Under Lerner's leadership, The Scripps Research Institute grew threefold in terms of laboratory space and more than quadrupled its staff levels, making it among the largest nonprofit biomedical research organizations in the world. He also oversaw the establishment of a sister research campus, called Scripps Florida, in Palm Beach County. In 2006, Lerner announced that he intended to "return to full-time research in [his] laboratory" in five years. In 2011 it was announced that Lerner's replacement as Scripps President would be Michael Marletta. Lerner officially stepped down on January 1, 2012, having led the Institute for 25 years.

When he was Scripps Research Institute president, in 2005 Lerner's salary was US$1,212,071, placing among the top ten percent of nonprofit executives in the USA. Lerner also served on the boards of six for-profit and nonprofit companies, including Kraft Foods, advised four other companies and two venture capital funds. He has declined to reveal the sum of his earnings, but acknowledged he earned $8.5 million for his part in the discovery of Humira.

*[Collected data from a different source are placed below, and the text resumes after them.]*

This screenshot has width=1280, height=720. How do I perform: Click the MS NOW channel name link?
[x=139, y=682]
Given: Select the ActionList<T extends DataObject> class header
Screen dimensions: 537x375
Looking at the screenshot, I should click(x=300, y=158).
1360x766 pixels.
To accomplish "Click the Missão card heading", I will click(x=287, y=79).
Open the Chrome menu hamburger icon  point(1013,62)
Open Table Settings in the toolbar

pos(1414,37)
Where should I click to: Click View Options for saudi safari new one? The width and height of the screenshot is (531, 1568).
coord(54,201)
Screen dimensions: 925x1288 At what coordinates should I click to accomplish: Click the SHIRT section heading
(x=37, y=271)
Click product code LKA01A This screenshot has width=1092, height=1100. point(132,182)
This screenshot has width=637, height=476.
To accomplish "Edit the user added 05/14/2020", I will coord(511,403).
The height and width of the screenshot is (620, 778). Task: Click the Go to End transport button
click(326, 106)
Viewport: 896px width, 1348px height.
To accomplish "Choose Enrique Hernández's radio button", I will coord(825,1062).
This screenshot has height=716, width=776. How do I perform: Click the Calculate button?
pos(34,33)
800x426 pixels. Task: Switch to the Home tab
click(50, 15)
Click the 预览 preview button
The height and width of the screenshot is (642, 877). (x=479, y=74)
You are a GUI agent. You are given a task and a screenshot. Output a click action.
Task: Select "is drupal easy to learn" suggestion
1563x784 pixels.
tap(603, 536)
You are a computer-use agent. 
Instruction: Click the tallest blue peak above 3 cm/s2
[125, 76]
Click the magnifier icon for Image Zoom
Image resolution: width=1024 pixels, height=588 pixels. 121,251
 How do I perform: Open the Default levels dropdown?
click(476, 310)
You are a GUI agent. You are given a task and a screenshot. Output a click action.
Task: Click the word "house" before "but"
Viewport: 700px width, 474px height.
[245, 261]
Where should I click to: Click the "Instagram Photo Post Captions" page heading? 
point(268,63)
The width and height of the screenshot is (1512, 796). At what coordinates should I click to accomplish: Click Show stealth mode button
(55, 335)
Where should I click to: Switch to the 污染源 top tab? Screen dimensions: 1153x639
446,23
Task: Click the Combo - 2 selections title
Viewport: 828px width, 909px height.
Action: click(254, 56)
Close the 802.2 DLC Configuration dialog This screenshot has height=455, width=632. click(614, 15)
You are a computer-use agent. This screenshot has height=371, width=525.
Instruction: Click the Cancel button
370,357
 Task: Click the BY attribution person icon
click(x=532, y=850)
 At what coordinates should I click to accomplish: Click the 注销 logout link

Lerner's entrepreneurial activities have drawn comment. A consumer advocacy organization, Public Citizen, claimed it constitutes "a conflict of interest" while acknowledging there is "nothing illegal" in his multiple activities. Donald Kennedy described Lerner's numerous commitments as "unusually rich array... But if he can manage them fairly, then I can't make a particular criticism of it." Lerner's contract with TSRI stipulates he spends no more than 10% of his time on outside activities, however, and he says the actual amount is "far less." Lerner has also published a novel called Epidemic 9 (ISBN 068803585X) about, according to the St. Petersburg Times, "a young scientific investigator who swears off wealth and status in favor of public service work".

Lerner married Nicola Green Lerner, a physician, in 1981. He has three adult children; Danica, Arik and Aaron by a previous marriage to Diana Pickett, a psychotherapist.

The Nobel laureate in chemistry Benjamin List started his career as a protegé of Lerner.

Lerner died on December 2, 2021, at the age of 83 in his home in La Jolla.